Problems and tasks.
(1) Decide whether each statement agrees with the page on the 1968 Īnangahua earthquake. For each one, answer yes or no and quote the deciding words from the page. (a) The earthquake woke people at 5.24 a.m. (b) The 6.30 a.m. radio news reported severe damage in Īnangahua. (c) The doctor from Reefton treated most patients indoors.
(2) Translate this sentence from the page on the 1968 Īnangahua earthquake into Spanish: "Reefton residents realised that help would be needed in isolated areas."
(3) Carry on writing the page on the 1968 Īnangahua earthquake, starting after its final sentence.

Document excerpt.
Story: Historic earthquakes
Page 10 – The 1968 Īnangahua earthquake
In the early morning of 24 May 1968, the northern South Island was rocked by a magnitude 7.1 earthquake centred near Īnangahua Junction, a small community 40 kilometres east of Westport. At 5.24 a.m. people there were woken by shaking violent enough to throw them out of bed. Many hastily escaped from their homes, amidst falling chimneys and roof tiles.
At Whitecliffs a limestone bluff collapsed onto a farmhouse and pushed it downhill, killing one woman instantly and fatally injuring another. Shortly after the earthquake, one man died near Greymouth when his car hit a section of road that had subsided at a bridge approach. Three men were killed later when a rescue helicopter crashed.
Effects in Īnangahua
At daylight, a relief centre was set up in the Ministry of Works yards in Īnangahua. People gathering there were dismayed to hear radio news broadcasts at 6.30 a.m. mention only mild earthquakes – the rest of New Zealand seemed unaware of Īnangahua’s plight. All roads out of the area were blocked and there was no telephone, or electricity to send radio messages. Several hours later, however, a driver contacted Gisborne on his truck radio. By late morning commercial and air force helicopters were coming into the area to survey damage.
The earth explodes
Ruth Inwood, an Īnangahua dairy farmer, recalls the moment the quake struck:
‘I thought it was the end of the world … The noise was horrendous. …Our fridge was flipped on its side, a heavy three-seater sofa was thrown across the lounge, ceilings were ripped open, windows exploded out of their frames, cupboards were completely emptied, and broken ornaments and crockery littered the floor. … It was like an explosion underneath us. The house was shunted up in the air and then it shook violently. A lot of houses were knocked clean off their piles.’ 1
The impact elsewhere
Other West Coast towns were heavily shaken: more than two-thirds of the chimneys in Greymouth, Westport and Reefton were damaged. Reefton residents realised that help would be needed in isolated areas. Four people, including a constable and a doctor carrying a pack of medical supplies, walked to Īnangahua Junction. There the doctor treated most patients outdoors because aftershocks were still jolting the area.

Dataset records.
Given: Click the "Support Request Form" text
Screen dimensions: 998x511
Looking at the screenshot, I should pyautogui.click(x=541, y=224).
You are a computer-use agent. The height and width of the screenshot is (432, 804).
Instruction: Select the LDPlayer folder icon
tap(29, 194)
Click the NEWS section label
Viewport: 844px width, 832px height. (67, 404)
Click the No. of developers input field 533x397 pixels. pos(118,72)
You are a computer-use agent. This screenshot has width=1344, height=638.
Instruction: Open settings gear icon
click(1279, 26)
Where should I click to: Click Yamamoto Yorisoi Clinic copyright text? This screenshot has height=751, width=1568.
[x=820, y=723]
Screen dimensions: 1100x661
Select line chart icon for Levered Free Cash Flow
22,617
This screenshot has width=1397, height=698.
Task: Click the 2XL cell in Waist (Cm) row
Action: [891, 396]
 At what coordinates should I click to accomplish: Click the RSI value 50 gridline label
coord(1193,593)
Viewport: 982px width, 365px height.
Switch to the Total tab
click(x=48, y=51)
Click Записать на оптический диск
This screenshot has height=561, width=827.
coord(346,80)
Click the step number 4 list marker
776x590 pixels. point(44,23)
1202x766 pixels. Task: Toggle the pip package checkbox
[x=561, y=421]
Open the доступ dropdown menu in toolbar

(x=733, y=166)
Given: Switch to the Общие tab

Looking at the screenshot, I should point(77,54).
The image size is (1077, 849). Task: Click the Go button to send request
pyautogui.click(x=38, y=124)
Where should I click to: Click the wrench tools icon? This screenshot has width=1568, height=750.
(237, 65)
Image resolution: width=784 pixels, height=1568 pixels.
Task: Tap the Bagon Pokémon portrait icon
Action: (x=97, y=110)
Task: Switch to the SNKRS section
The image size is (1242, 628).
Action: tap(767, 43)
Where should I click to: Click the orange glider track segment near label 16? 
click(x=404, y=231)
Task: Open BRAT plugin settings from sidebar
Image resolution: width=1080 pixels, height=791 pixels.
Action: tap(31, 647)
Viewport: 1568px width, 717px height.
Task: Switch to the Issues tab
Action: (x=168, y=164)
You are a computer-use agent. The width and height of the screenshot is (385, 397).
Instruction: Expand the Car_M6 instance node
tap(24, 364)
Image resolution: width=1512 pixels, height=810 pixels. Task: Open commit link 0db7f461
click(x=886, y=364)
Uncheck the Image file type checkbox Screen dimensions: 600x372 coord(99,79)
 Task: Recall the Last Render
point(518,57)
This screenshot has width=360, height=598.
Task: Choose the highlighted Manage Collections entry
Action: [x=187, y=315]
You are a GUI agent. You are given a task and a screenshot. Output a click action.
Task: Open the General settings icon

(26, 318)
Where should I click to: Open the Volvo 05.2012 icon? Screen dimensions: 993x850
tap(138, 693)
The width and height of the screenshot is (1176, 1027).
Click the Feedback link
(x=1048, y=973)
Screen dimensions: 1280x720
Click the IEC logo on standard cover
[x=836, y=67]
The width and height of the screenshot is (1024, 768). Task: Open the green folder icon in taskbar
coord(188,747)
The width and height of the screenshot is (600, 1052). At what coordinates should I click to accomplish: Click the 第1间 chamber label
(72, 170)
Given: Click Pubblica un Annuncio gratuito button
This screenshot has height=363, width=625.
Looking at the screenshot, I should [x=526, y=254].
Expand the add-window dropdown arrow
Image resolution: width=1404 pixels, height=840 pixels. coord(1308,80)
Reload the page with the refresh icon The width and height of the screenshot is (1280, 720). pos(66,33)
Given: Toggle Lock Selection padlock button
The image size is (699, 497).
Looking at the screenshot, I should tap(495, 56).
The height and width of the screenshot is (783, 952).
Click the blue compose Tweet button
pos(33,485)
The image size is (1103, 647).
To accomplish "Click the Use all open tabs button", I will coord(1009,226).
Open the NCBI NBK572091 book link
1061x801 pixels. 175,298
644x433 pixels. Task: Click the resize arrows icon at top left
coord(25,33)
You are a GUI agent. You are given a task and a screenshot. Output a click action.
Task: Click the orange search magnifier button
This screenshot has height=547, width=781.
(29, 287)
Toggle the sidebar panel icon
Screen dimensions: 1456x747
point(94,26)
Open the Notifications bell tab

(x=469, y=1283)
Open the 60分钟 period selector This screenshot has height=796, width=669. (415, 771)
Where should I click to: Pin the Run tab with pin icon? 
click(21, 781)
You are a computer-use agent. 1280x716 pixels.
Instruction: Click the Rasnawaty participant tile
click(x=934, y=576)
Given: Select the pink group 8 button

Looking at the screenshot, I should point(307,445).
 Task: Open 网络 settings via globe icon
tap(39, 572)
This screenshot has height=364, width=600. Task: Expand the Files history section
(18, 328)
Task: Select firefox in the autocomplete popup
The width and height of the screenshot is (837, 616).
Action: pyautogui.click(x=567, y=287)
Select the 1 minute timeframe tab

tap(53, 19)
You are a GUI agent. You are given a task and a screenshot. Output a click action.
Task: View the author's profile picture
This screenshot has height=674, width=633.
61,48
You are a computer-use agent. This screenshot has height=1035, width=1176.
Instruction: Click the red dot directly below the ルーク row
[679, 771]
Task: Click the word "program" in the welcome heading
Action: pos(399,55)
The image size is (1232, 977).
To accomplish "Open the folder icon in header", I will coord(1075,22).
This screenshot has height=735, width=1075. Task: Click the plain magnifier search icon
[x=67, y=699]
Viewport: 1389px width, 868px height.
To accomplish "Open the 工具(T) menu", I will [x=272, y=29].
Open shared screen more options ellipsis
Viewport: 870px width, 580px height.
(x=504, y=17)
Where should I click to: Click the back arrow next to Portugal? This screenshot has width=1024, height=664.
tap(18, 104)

Exercise results.
(1)
(a) Yes: "At 5.24 a.m. people there were woken by shaking violent enough to throw them out of bed."
(b) No: "People gathering there were dismayed to hear radio news broadcasts at 6.30 a.m. mention only mild earthquakes"
(c) No: "There the doctor treated most patients outdoors because aftershocks were still jolting the area."

(2) Los residentes de Reefton se dieron cuenta de que se necesitaría ayuda en las zonas aisladas.

(3)
The Īnangahua tremors triggered numerous landslides in the surrounding mountains. A huge landslide dammed the Buller River above Īnangahua Junction. The rising water backed up for 7 kilometres, raising the river 30 metres above its normal level. If the landslide dam had burst, the river would have flooded not only Īnangahua but also Westport. Everyone in its path had to be evacuated.
Twelve hours after the quake, one group of about 50 people started walking from Īnangahua Junction towards Reefton. Army and commercial helicopters began flying people to Rotokohu, where they could board buses to Reefton, while air force helicopter crews checked all outlying farmhouses. In all, 235 people were airlifted out. The earth-filled river eventually overflowed the landslide debris, but eroded it downward gradually without causing serious flooding.
The earthquake ruined many years of costly work improving and sealing the highways in the Īnangahua and Buller Gorge areas. Over a 50-kilometre stretch, the road through Buller Gorge was blocked in more than 50 places, either buried under slips or with gaps where the road itself had fallen into the gorge. The earthquake had damaged or destroyed 50 bridges. It also derailed two goods trains, and over 100 kilometres of damaged railway track had to be re-laid.